Popular video games like RockBand and Guitar Hero allowed kids with the love of music and the dream of instrumental prowess "play" their favorite songs without actually learning a thing and it's just one reason digital has been the death of music in the ears of many audiophiles and traditionalists.

Steinway & Sons hope Etude can be a tool merging traditional methods of teaching and learning piano while embracing the possibilities of the digital age and popularity of musician-as-video game concept.

It's not all sweet old ladies and metronomes anymore. One of the new components ofEtude 2.0 is the interactive sheet music, designed specifically for iPad that helps learners familiarize themselves with the concept of reading music, correct finger placement on the piano's keys, and tempo.

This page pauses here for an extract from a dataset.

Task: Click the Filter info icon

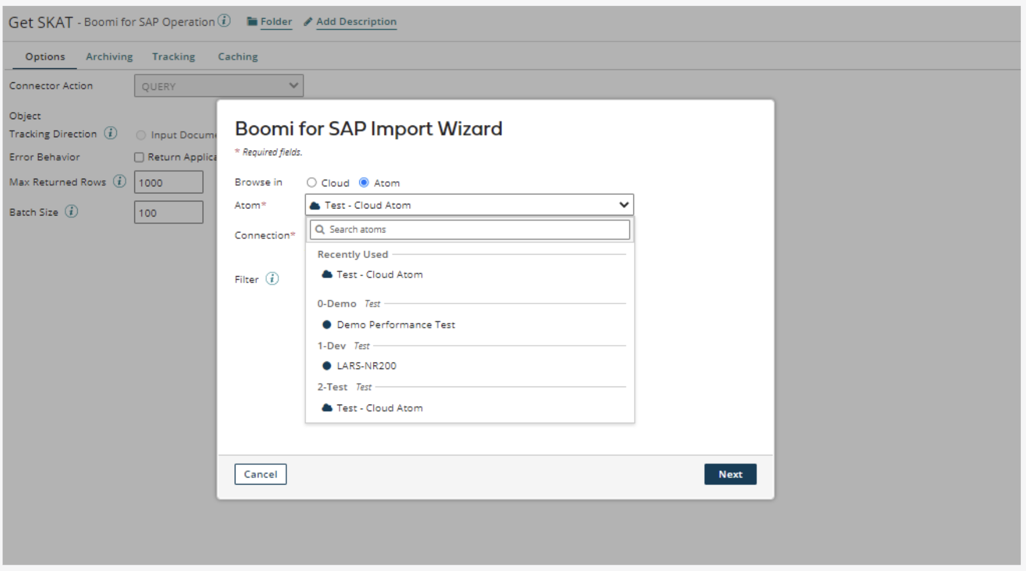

Video game fans will also see an interface called "Piano Roll Mode" that will be familiar to them if they've played those other games with one difference being at the end of the song, they might have learned something because these different modes and views both come with the ability to listen to the users' playback as well as a correct playing of the piece.

One of the things that allowed video games like Rock Band to become popular is the way the video game manufacturers navigated the viper den of copyright law and allowed fans to play familiar songs. Etude 2.0 has its own sheet music store with free and premium songs that range from classical standards to contemporary radio hits.

A little-known secret is piano was my first instrument, my first attempt at a career in music rather than a music writer. It was the first in a series of multiple musical failures wherein I learned I can neither play nor sing. I took two years of lessons with a very kind, quiet, older lady who was very patient with me as I struggled to master basic concepts. I wasn't horrific for a third grader; I found Middle C with relative ease. It turns out my hands were (mildly) better suited for QWERTY rather than a baby grand.

I'm not saying Etude 2.0 could have changed that all those years ago but my love of music and gadgets has me wondering what I might be able to do with a piano now. If God blesses me with another 59 years and takes me to age 97 like the legendary Pinetop Perkins, maybe there can be a second attempt at a first act in American life.